[Records excerpted from a collection]

######

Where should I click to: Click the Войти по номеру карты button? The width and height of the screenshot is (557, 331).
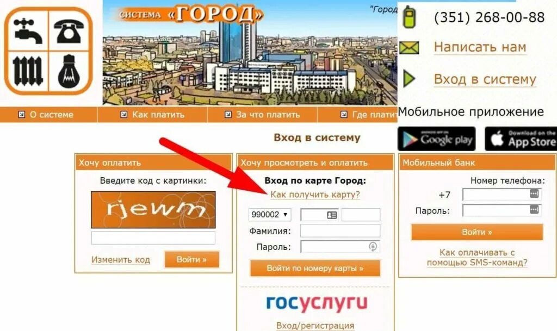point(315,268)
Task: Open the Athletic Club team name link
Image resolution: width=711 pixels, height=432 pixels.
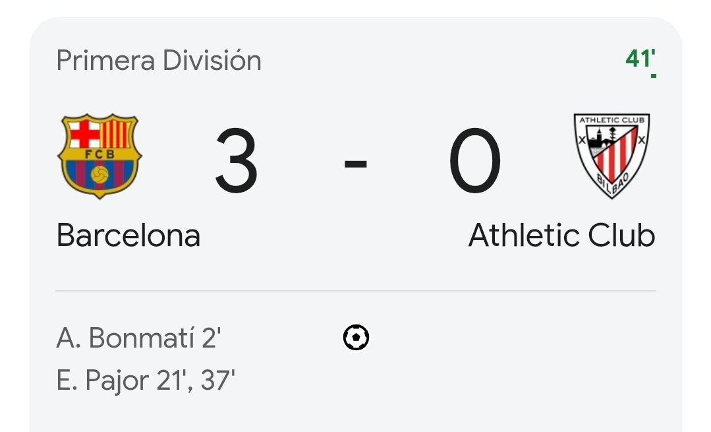Action: [x=561, y=235]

######

** DIRECTIONS **
Only the lines from the one holding "Image resolution: width=711" through the last line of the records should be output, please, exactly and without any pictures.

** OUTPUT FOR THIS EXERCISE **
Image resolution: width=711 pixels, height=432 pixels.
Action: [x=561, y=235]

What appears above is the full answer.